Arnd Wiegmann | Reuters

Check out the companies making headlines in after-hours trading.

Intel — Shares of Intel plunged 8.2% after the company reported earnings that missed on the top and bottom lines. The company reported adjusted earnings of 10 cents per share on $14.04 billion in revenue where analysts expected 20 cents per share on revenue of $14.46 billion, per Refinitiv. Intel also gave weak guidance, forecasting a net loss in the first quarter.  

Visa — Visa shares rose 1.5% after the company reported an earnings beat. The digital payments company reported adjusted earnings per share of $2.18 and $7.94 billion in revenue, more than Wall Street’s expectations of adjusted earnings of $2.01 per share and $7.70 billion in revenue, per Refinitiv.

Hasbro — Shares slid 7.8% after the toymaker announced it was cutting about 1,000 jobs, or 15% of its workforce.
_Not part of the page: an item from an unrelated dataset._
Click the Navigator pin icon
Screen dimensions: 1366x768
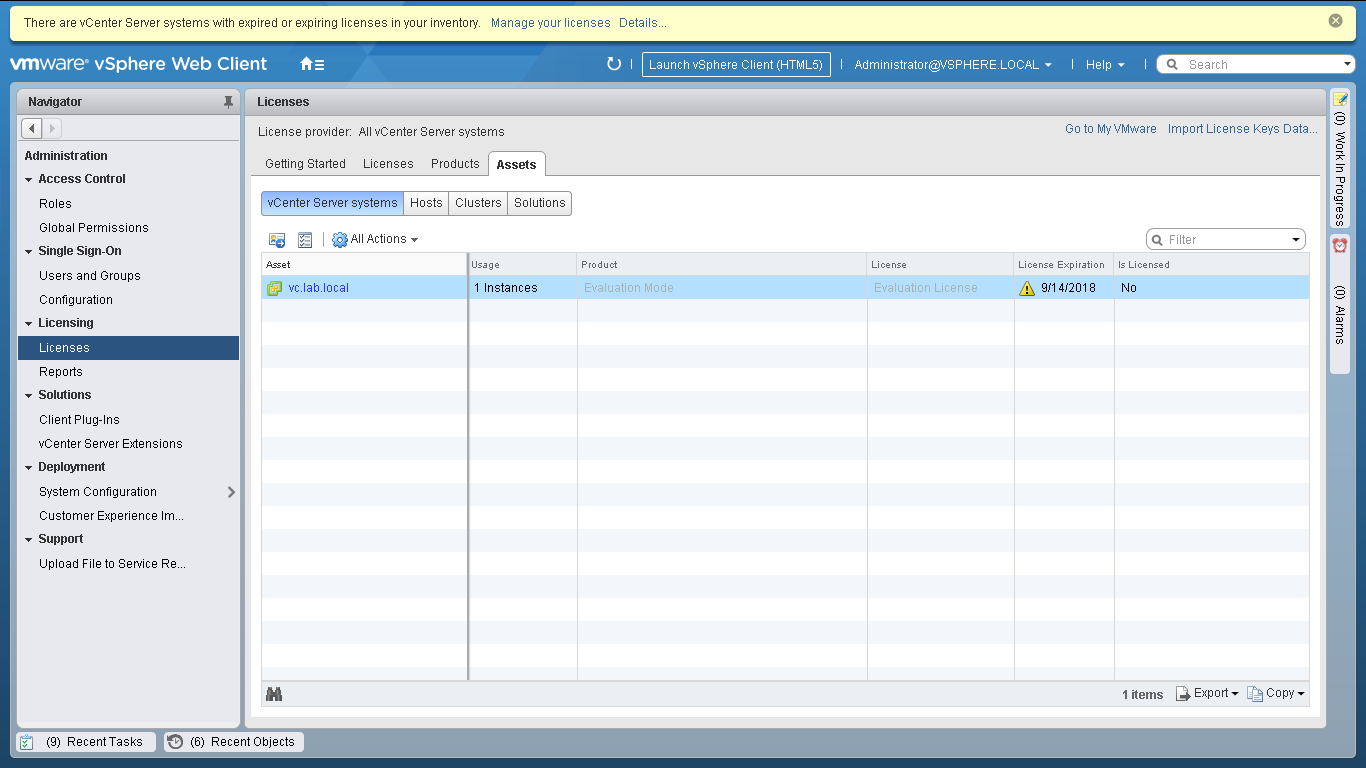228,102
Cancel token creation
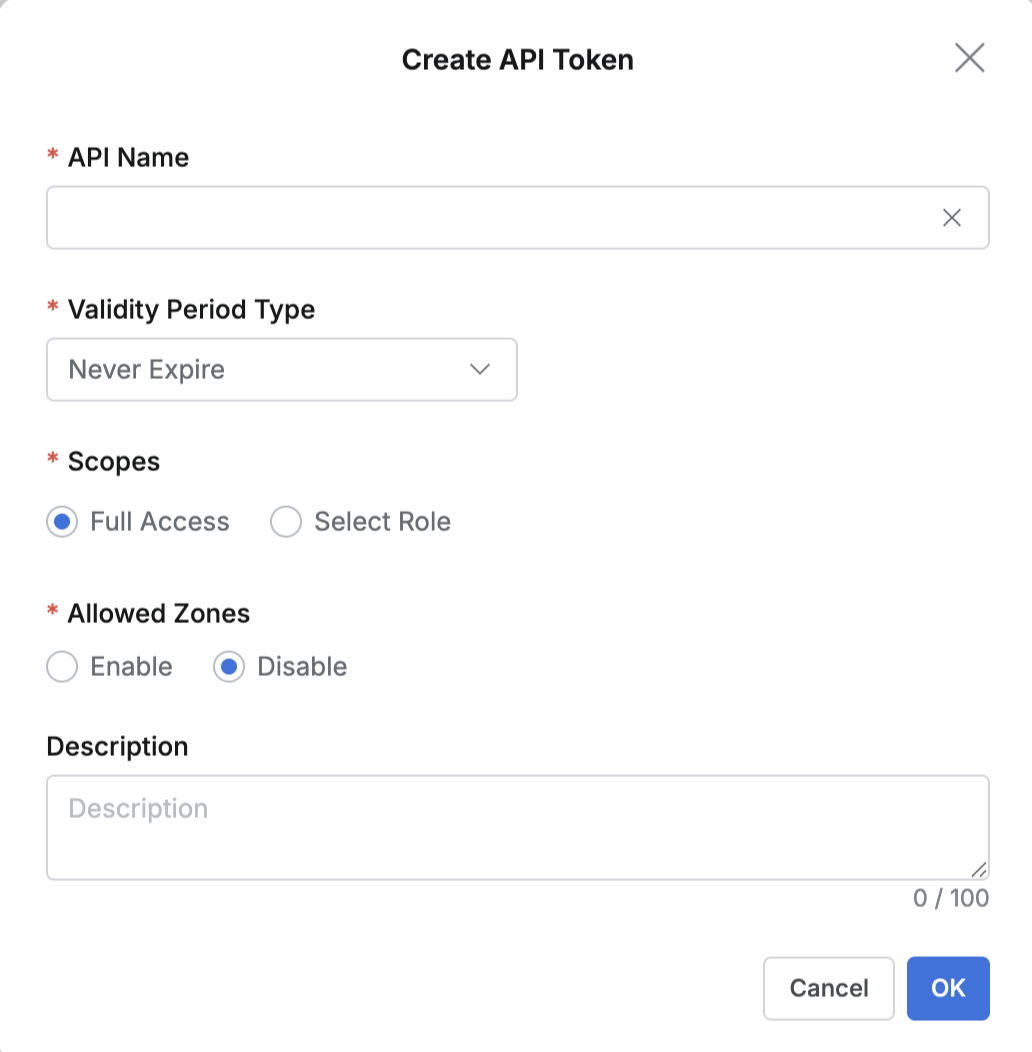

The company also warned of a weak fourth quarter.

KLA Corporation — Shares of KLA Corporation, a semiconductor manufacturer, shed 4.9% even though the company reported earnings that beat analysts’ expectations on the top and bottom lines, according to Refinitiv. The company gave a forward guidance that was weaker than expected for its fiscal third quarter, which weighed on shares.